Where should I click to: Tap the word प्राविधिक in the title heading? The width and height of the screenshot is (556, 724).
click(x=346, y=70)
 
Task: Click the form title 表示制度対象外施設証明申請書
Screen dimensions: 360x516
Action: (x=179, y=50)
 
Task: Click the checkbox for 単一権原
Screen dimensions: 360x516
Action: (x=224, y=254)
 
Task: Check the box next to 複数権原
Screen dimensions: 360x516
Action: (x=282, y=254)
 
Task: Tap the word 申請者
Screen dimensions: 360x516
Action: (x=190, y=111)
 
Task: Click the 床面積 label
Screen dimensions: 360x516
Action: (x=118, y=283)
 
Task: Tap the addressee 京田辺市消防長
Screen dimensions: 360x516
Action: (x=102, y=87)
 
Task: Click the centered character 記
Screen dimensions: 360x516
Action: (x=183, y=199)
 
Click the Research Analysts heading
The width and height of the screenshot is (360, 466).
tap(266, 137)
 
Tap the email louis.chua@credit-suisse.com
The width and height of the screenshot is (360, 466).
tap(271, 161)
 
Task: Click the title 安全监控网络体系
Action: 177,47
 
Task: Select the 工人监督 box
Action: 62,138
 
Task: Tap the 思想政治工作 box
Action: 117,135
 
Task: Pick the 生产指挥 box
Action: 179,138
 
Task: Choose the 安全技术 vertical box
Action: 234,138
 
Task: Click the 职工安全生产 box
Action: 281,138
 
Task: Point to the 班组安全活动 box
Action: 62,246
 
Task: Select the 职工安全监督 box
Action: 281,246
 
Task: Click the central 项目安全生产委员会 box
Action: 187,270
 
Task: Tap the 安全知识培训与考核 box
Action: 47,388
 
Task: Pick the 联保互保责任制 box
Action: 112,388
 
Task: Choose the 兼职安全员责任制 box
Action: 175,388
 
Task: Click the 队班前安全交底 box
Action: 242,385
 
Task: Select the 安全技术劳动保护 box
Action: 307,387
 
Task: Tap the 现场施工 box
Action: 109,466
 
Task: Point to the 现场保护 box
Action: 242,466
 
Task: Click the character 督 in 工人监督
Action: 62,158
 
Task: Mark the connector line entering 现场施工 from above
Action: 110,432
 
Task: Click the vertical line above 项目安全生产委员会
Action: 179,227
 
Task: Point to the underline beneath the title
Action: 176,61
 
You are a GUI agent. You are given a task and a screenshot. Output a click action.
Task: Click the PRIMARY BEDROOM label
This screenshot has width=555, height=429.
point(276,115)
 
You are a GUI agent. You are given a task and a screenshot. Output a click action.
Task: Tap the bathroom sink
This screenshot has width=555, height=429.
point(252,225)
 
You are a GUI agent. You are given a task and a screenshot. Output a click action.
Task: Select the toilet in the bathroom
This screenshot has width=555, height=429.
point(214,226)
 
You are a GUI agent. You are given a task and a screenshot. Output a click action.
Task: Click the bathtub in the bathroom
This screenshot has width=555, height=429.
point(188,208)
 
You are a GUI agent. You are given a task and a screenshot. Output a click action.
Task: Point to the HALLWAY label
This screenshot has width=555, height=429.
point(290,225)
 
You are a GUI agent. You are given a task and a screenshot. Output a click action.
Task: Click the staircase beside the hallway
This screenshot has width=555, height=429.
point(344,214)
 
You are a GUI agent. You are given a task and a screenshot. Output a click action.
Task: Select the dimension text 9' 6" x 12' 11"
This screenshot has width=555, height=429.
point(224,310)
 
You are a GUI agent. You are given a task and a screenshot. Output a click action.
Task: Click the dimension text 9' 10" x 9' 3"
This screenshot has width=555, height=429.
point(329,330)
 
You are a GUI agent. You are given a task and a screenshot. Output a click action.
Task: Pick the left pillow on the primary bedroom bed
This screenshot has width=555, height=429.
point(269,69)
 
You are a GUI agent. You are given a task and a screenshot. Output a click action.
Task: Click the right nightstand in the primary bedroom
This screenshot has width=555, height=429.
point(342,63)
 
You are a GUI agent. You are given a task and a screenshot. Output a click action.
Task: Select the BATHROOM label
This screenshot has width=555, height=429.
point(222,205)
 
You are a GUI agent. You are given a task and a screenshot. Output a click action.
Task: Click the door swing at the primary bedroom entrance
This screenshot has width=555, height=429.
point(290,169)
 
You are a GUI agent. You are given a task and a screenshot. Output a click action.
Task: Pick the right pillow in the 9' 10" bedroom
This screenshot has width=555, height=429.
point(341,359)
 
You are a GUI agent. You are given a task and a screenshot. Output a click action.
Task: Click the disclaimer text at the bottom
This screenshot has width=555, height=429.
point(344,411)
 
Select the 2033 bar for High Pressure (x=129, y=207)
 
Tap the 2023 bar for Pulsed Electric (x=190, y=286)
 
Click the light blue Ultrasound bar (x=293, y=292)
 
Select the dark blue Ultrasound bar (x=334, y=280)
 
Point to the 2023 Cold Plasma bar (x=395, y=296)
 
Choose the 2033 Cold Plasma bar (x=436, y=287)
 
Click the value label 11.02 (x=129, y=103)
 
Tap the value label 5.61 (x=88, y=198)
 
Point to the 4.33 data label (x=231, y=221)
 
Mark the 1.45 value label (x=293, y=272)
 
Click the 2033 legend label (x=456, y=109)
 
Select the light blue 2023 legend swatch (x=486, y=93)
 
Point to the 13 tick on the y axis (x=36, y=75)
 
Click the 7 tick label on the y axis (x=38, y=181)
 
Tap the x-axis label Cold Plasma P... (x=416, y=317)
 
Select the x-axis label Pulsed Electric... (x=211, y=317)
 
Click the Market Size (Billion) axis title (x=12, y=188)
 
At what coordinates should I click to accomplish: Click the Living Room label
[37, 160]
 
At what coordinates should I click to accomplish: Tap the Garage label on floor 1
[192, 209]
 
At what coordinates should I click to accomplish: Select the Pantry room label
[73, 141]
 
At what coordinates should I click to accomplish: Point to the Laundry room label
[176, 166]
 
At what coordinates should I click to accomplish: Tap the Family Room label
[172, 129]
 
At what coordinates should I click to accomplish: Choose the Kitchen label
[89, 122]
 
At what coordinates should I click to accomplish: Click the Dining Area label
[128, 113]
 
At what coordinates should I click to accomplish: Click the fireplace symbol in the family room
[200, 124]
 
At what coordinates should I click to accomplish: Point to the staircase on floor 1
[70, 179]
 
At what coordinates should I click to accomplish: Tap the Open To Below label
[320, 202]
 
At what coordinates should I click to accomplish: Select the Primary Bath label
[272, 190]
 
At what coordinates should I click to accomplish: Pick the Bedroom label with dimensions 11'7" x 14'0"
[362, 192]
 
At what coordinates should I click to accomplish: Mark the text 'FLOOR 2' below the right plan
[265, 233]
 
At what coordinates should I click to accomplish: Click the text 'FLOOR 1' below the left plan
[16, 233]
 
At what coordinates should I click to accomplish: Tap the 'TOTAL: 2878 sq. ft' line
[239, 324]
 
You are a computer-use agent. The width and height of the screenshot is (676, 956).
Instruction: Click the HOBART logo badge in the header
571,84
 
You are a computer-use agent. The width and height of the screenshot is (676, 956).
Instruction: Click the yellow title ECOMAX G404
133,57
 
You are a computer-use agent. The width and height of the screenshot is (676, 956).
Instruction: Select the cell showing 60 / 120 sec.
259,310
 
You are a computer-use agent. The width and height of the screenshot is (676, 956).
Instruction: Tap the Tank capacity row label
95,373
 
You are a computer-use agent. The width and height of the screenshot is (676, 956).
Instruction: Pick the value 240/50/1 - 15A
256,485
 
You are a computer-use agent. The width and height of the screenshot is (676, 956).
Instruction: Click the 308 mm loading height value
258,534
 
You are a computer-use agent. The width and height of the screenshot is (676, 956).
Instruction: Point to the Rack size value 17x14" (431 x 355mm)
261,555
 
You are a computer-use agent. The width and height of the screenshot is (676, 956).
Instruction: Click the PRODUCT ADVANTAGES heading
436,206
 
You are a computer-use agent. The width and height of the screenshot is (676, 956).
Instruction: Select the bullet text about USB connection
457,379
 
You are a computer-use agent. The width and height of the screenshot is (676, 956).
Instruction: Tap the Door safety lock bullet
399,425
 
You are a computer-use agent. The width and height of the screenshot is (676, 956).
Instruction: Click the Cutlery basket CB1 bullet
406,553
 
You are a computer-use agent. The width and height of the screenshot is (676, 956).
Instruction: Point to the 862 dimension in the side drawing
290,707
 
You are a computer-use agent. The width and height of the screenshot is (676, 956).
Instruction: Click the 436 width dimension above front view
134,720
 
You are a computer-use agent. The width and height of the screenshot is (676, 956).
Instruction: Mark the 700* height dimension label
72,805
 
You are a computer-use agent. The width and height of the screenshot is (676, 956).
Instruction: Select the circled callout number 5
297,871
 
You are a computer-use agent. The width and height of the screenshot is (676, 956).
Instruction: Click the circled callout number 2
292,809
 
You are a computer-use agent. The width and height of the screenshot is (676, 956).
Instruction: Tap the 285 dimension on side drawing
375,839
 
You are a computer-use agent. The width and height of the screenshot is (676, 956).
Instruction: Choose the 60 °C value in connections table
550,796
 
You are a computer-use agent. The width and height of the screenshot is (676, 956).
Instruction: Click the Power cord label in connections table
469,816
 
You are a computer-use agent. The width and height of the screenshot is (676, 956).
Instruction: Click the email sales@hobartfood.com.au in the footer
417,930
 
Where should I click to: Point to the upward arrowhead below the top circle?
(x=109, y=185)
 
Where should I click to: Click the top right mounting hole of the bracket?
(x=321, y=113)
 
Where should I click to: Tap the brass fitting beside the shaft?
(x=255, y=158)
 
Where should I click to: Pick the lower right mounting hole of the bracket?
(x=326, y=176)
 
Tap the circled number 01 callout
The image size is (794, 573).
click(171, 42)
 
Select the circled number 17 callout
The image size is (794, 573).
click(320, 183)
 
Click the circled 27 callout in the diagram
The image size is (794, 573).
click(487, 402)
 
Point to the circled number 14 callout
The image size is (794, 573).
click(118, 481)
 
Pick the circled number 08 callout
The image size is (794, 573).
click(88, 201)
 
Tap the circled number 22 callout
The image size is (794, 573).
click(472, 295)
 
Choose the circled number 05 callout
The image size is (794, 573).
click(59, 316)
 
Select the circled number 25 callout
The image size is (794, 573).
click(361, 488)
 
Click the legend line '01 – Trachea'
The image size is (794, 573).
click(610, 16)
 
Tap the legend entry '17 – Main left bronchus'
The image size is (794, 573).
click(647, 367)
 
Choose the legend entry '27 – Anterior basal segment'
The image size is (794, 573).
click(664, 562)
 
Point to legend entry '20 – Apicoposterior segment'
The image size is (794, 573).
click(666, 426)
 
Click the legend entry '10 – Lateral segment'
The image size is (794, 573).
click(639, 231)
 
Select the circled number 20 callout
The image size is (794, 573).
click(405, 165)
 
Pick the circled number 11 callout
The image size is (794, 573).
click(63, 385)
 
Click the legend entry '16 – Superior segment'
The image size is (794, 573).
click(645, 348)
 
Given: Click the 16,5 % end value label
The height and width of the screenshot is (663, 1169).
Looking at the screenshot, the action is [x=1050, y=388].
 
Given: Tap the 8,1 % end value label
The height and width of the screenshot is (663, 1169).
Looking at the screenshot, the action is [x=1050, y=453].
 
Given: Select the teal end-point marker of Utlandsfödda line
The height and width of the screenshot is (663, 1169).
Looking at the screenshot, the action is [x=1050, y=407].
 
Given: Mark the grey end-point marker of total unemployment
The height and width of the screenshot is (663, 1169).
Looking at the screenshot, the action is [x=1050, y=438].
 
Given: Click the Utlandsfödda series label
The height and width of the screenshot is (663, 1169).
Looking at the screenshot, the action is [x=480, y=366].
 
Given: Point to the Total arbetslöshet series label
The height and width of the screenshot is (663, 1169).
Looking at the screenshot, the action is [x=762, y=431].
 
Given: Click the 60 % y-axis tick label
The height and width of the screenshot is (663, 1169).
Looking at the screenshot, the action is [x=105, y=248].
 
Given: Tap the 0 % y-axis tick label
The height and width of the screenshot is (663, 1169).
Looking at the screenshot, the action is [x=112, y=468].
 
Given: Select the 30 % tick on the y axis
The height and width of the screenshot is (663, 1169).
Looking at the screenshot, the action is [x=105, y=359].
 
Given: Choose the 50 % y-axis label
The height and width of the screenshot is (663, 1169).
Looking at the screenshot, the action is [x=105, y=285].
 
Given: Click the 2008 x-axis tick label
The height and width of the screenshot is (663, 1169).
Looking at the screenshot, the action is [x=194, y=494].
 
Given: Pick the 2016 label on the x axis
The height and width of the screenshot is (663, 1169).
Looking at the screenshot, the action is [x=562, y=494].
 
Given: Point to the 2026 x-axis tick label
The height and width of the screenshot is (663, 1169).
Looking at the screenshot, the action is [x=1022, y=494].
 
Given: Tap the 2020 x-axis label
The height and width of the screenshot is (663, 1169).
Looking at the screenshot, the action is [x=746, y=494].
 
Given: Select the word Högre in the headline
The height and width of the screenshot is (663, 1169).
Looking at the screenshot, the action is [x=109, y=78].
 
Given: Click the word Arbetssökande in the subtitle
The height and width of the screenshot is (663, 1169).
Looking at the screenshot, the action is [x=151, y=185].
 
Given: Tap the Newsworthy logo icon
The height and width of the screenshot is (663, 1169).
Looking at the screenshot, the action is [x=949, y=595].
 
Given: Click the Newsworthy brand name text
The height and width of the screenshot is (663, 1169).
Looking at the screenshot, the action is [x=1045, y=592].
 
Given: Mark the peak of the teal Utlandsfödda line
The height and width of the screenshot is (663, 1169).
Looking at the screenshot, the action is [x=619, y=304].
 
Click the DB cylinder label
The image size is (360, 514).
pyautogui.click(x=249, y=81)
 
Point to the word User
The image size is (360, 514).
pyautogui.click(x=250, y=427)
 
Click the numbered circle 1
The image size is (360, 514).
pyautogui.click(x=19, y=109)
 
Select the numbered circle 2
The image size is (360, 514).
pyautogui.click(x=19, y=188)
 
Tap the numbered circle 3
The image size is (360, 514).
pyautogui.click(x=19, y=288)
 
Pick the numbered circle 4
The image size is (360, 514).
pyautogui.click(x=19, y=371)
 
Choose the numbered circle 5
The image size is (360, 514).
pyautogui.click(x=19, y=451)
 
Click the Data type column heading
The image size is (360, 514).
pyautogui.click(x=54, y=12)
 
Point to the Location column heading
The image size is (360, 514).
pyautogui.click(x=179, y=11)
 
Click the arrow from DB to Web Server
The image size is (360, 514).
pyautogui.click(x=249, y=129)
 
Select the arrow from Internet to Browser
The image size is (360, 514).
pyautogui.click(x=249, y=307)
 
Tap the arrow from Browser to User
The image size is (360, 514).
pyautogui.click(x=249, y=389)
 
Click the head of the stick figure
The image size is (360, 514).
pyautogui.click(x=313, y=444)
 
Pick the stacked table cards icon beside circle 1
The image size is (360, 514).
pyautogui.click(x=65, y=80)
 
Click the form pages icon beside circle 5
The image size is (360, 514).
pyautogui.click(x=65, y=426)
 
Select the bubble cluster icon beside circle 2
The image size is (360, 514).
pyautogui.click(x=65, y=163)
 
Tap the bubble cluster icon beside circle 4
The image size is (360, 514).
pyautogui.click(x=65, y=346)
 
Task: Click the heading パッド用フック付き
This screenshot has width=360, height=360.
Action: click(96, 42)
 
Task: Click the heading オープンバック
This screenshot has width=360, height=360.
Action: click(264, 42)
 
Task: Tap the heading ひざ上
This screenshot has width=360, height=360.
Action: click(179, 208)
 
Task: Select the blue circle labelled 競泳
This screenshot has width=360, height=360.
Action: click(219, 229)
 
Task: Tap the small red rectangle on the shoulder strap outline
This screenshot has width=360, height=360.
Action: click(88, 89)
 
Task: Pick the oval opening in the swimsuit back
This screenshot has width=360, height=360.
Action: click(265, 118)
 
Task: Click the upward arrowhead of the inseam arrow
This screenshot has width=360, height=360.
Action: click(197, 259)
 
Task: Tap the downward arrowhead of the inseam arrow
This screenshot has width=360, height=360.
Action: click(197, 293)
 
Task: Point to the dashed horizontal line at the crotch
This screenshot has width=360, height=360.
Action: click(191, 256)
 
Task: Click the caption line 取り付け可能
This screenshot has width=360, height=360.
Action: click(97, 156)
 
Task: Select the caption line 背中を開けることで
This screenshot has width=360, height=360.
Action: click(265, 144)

Op te lossen: Vermeld elke regel uit de gegevens waarin het woord "table" voorkomt. Hoofdletters en kleine letters tellen mee.

Oplossing:
Instruction: Choose the 60 °C value in connections table
Instruction: Click the Power cord label in connections table
Pick the stacked table cards icon beside circle 1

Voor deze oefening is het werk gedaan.